Posted by polydoros on October 27th, 2015 under General


It’s no mystery that Mommy Professor’s favorite Early Victorian author is Karl Marx. After all, Marx wrote that Intellectuals should rule the world.

So, for Mommy Professor, what’s not to like!

But, unfortunately for Mommy Professor, communism has been discredited… not least because some people have an annoying habit of questioning things:

“If communism is so great, then why do all the communist Workers’ Paradises need machine guns and guard towers to stop people from fleeing?”

Samizdat persistently pointed out something else:

“Communists may have READ Karl Marx; but Anti-Communists have UNDERSTOOD Karl Marx.”

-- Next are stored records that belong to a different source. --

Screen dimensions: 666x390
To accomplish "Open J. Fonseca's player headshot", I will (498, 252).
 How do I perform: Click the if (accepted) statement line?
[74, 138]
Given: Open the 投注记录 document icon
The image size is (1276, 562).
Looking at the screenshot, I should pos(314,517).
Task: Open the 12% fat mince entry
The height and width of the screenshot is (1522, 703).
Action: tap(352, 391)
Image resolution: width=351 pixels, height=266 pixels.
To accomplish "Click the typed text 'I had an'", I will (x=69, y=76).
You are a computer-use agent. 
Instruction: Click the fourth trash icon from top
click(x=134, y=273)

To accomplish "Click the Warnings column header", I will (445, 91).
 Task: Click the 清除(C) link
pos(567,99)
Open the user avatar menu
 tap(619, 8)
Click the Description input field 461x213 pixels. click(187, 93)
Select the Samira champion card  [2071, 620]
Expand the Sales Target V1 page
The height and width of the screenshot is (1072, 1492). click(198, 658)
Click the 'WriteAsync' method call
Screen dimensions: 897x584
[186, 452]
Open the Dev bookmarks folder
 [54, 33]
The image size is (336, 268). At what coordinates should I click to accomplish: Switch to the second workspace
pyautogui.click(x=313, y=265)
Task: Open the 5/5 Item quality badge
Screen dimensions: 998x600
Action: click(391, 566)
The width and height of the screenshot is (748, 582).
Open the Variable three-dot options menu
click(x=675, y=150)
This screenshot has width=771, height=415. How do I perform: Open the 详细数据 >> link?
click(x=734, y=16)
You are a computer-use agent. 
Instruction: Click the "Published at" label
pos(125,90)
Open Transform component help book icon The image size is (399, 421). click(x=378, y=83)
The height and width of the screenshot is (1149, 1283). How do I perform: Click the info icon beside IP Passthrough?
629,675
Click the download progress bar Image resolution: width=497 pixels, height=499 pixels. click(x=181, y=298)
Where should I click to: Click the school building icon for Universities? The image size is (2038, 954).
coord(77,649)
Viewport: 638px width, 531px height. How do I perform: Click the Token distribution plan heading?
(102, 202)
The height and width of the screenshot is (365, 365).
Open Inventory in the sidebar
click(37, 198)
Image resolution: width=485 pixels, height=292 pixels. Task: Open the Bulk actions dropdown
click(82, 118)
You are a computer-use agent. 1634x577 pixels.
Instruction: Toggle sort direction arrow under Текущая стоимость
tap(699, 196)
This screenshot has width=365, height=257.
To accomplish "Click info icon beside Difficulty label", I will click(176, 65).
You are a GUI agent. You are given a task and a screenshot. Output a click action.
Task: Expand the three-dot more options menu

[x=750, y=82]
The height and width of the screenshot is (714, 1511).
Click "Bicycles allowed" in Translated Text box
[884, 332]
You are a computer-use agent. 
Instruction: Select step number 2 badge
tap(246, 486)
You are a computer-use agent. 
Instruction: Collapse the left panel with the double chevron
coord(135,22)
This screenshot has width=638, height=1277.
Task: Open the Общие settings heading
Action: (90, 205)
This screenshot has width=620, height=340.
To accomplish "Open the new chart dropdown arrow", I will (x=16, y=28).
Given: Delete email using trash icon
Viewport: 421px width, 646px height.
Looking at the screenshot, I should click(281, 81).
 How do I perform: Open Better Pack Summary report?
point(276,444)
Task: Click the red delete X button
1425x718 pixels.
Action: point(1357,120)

Yet another sore point for Mommy Professor is that the universities didn’t anticipate the fall of the Soviet Union. Ouch. And to add insulating tape to injury, the most popular and enduring Victorian period author is not their Karl Heinrich Marx, but rather the author who created Sherlock Holmes. The Adventures of Sherlock Holmes didn’t make it onto Mommy Professor’s reading list, but most people don’t care.  photo hot dog.jpg

So what does this tell us?
1. That the “high” literature fawned over by Mommy Professor has nothing to do with reality (least of all the future).
2. That the greatest segment of the reading public enjoys seeing a clever investigator find out what is really going on.

Here at BUGS, we have a number of reference points to investigate anti-Whites. You can do a search for these, such as SUB-basics and The SILENCE. It is a commonly experienced phenomenon when SWARMING, that bystanders enjoy seeing incisive points being made by a BUGSER while interrogating an anti-White.

Now even though Sherlock Holmes is fictional and not on Mommy Professor’s reading list, there is more wisdom in a few lines of his adventures than in the entire corpus of Karl Marx.

Here’s a few memorable lines illustrating the concept of The SILENCE:

“Is there any other point to which you would draw my attention?”
“To the curious incident of the dog in the night-time.”
“The dog did nothing in the night-time.”
“That was the curious incident,”
remarked Sherlock Holmes.

-The Memoirs of Sherlock Holmes (1894) ‘Silver Blaze’.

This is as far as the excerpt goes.